* **TASK REQUIREMENTS**:
Reproduce the following listing verbatim, from the first line to the last.

* **MATERIALS PROVIDED**:
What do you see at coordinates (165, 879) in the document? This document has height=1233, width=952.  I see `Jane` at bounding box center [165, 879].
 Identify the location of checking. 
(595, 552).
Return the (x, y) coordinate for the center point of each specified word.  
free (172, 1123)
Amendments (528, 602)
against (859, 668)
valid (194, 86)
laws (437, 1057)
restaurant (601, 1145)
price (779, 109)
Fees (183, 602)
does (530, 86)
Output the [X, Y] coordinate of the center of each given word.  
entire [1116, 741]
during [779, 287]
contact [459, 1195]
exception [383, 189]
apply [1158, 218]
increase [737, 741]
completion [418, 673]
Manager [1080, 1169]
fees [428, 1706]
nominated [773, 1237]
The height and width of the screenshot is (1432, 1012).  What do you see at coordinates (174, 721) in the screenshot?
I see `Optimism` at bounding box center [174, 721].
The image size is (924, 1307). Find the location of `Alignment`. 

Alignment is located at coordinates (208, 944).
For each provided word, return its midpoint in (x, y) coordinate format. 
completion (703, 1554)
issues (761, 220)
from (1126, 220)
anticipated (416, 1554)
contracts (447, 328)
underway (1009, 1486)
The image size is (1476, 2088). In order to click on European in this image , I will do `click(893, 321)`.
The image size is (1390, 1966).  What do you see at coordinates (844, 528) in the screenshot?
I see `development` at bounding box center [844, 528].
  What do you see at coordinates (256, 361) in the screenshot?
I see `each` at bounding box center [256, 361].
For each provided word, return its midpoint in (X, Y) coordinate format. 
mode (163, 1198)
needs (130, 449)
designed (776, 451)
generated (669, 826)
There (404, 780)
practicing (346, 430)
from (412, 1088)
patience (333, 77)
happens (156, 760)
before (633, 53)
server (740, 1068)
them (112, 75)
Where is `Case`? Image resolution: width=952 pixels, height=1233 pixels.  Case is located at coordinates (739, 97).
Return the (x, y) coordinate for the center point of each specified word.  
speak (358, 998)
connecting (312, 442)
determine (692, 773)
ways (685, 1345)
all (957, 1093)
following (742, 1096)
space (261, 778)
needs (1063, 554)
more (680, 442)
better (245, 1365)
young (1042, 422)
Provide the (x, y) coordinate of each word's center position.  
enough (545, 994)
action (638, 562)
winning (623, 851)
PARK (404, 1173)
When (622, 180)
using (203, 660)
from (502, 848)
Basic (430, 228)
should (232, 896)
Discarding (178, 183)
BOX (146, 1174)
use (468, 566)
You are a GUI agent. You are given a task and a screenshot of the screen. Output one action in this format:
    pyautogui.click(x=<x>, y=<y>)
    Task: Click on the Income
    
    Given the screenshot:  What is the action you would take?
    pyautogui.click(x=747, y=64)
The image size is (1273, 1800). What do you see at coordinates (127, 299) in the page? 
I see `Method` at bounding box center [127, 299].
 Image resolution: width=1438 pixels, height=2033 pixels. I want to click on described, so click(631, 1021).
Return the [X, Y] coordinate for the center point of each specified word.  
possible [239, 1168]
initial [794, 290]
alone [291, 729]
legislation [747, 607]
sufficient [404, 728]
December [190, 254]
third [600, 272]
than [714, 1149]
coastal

* **COMPLETE OUTPUT**:
What do you see at coordinates (165, 879) in the document? This document has height=1233, width=952.  I see `Jane` at bounding box center [165, 879].
 Identify the location of checking. 
(595, 552).
Return the (x, y) coordinate for the center point of each specified word.  
free (172, 1123)
Amendments (528, 602)
against (859, 668)
valid (194, 86)
laws (437, 1057)
restaurant (601, 1145)
price (779, 109)
Fees (183, 602)
does (530, 86)
Output the [X, Y] coordinate of the center of each given word.  
entire [1116, 741]
during [779, 287]
contact [459, 1195]
exception [383, 189]
apply [1158, 218]
increase [737, 741]
completion [418, 673]
Manager [1080, 1169]
fees [428, 1706]
nominated [773, 1237]
The height and width of the screenshot is (1432, 1012).  What do you see at coordinates (174, 721) in the screenshot?
I see `Optimism` at bounding box center [174, 721].
The image size is (924, 1307). Find the location of `Alignment`. 

Alignment is located at coordinates (208, 944).
For each provided word, return its midpoint in (x, y) coordinate format. 
completion (703, 1554)
issues (761, 220)
from (1126, 220)
anticipated (416, 1554)
contracts (447, 328)
underway (1009, 1486)
The image size is (1476, 2088). In order to click on European in this image , I will do `click(893, 321)`.
The image size is (1390, 1966).  What do you see at coordinates (844, 528) in the screenshot?
I see `development` at bounding box center [844, 528].
  What do you see at coordinates (256, 361) in the screenshot?
I see `each` at bounding box center [256, 361].
For each provided word, return its midpoint in (X, Y) coordinate format. 
mode (163, 1198)
needs (130, 449)
designed (776, 451)
generated (669, 826)
There (404, 780)
practicing (346, 430)
from (412, 1088)
patience (333, 77)
happens (156, 760)
before (633, 53)
server (740, 1068)
them (112, 75)
Where is `Case`? Image resolution: width=952 pixels, height=1233 pixels.  Case is located at coordinates (739, 97).
Return the (x, y) coordinate for the center point of each specified word.  
speak (358, 998)
connecting (312, 442)
determine (692, 773)
ways (685, 1345)
all (957, 1093)
following (742, 1096)
space (261, 778)
needs (1063, 554)
more (680, 442)
better (245, 1365)
young (1042, 422)
Provide the (x, y) coordinate of each word's center position.  
enough (545, 994)
action (638, 562)
winning (623, 851)
PARK (404, 1173)
When (622, 180)
using (203, 660)
from (502, 848)
Basic (430, 228)
should (232, 896)
Discarding (178, 183)
BOX (146, 1174)
use (468, 566)
You are a GUI agent. You are given a task and a screenshot of the screen. Output one action in this format:
    pyautogui.click(x=<x>, y=<y>)
    Task: Click on the Income
    
    Given the screenshot:  What is the action you would take?
    pyautogui.click(x=747, y=64)
The image size is (1273, 1800). What do you see at coordinates (127, 299) in the page? 
I see `Method` at bounding box center [127, 299].
 Image resolution: width=1438 pixels, height=2033 pixels. I want to click on described, so click(631, 1021).
Return the [X, Y] coordinate for the center point of each specified word.  
possible [239, 1168]
initial [794, 290]
alone [291, 729]
legislation [747, 607]
sufficient [404, 728]
December [190, 254]
third [600, 272]
than [714, 1149]
coastal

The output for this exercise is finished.